Joris Van Hout

Personal information
- Date of birth: 10 January 1977 (age 49)
- Place of birth: Mol, Belgium
- Height: 1.86 m (6 ft 1 in)
- Position: Forward

Senior career*
- Years: Team / Apps / (Gls)
- 1993–1998: Dessel Sport / 103 / (24)
- 1998–2001: Mechelen / 99 / (33)
- 2001–2002: Anderlecht / 11 / (2)
- 2002–2005: Borussia Mönchengladbach / 69 / (11)
- 2005–2007: VfL Bochum / 39 / (6)
- 2007–2012: Westerlo / 88 / (5)
- 2012–2014: Dessel Sport / 48 / (0)
- Total:  / 457 / (81)

International career
- 2002: Belgium / 1 / (0)

= Joris Van Hout =

Belgian footballer

Joris Van Hout (born 10 January 1977) is a Belgian former professional footballer who played as a forward.

==Career==
Playing for Borussia Mönchengladbach van Hout scored 11 goals in 69 Bundesliga appearances.

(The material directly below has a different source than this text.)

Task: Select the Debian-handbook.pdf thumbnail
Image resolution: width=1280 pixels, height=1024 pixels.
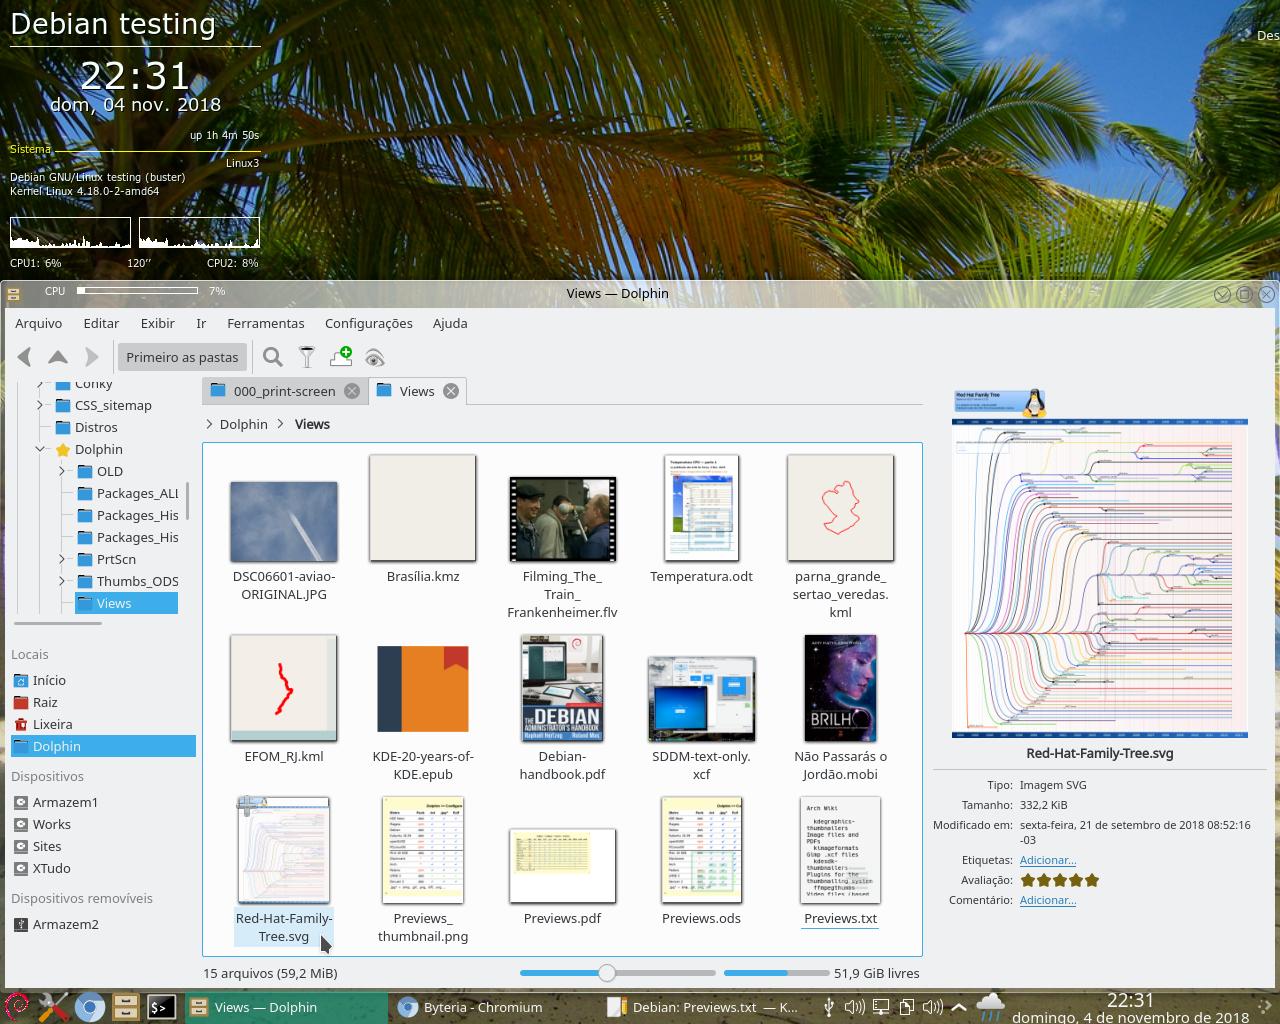Action: pyautogui.click(x=562, y=688)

In summer 2005, he left Mönchengladbach for an undisclosed fee to join VfL Bochum on a three-year contract. He made 39 appearances for Bochum in two seasons, with all his six league goals coming in their 2005–06 promotion-winning campaign.

In June 2007, van Hout returned to his home country Belgium agreeing to a four-year contract with Westerlo.